I'm not sure how much they get paid, but they need to get the lead out.


----------



## dpeters11

Here's my thread on their forums:

http://www.forumrunner.net/forum/showthread.php?t=2225

No apps will get an update next week.


----------



## Chris Blount

We see it and are working on it.


----------



## dpeters11

For anyone interested, Hoosier205 and myself have been trying to get ForumRunner developers to give us the time of day. David Bott is involved as well trying to get a status. We just need them to finally submit the app, then Apple can take up to 2 weeks to get around to it...


----------



## Hoosier205

I think it's a $599 annual fee or something. No excuse really. First they did nothing to alert admin what action needed to be taken and now they have failed to produce. They need to get on the ball.


----------



## Hoosier205

They have six admin/mods and only one of them has posted this month. What a low rent operation.


----------



## dpeters11

They apparently think we should hold off to the next update, they still have an ios 6 bug. This might only be a few days...hopefully.

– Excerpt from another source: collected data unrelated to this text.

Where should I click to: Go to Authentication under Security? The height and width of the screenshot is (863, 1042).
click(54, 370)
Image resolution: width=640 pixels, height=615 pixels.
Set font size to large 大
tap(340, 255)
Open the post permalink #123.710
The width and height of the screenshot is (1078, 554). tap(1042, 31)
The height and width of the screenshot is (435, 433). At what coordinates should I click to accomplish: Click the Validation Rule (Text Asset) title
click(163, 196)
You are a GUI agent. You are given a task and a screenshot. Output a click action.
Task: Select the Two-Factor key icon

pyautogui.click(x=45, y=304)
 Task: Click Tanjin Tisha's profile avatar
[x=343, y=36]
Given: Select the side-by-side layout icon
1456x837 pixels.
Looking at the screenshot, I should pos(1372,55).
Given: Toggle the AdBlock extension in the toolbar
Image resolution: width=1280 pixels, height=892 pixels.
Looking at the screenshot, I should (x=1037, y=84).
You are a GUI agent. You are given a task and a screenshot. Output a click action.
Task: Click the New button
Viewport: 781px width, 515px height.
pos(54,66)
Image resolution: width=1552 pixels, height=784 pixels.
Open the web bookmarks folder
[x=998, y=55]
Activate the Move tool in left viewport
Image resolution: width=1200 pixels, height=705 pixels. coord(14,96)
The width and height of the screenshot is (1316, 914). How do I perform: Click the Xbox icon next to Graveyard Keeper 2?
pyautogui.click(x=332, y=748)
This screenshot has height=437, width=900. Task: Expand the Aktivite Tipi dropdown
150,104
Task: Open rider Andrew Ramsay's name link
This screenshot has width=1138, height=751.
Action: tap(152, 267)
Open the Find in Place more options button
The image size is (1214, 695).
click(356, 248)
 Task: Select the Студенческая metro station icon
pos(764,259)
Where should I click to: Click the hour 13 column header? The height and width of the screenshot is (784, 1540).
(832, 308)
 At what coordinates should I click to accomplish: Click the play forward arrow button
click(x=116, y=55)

According to Zach (developer), after some testing with the main ForumRunner app, we're at the top of the list.


----------



## Hoosier205

Zachery needs to find a new job.


----------



## Hoosier205

dpeters11 said:


> They apparently think we should hold off to the next update, they still have an ios 6 bug. This might only be a few days...hopefully.
> 
> According to Zach (developer), after some testing with the main ForumRunner app, we're at the top of the list.


Right, and then it has to be approved by Apple still? He thought it was waiting for approval by Apple a month ago.


----------



## dpeters11

You can't get around that. Yes, he did and seems he was thinking of a different app.

Just hope there are no bugs that crop up when on iOS 6.1. But once we have the iOS 6 version out there, I think getting updates in the future won't be such an issue.


----------



## David Bott

I have again sent another email and replied to BOTH of them via PM seeing they locked the thread. NO ONE had contacted me. No one.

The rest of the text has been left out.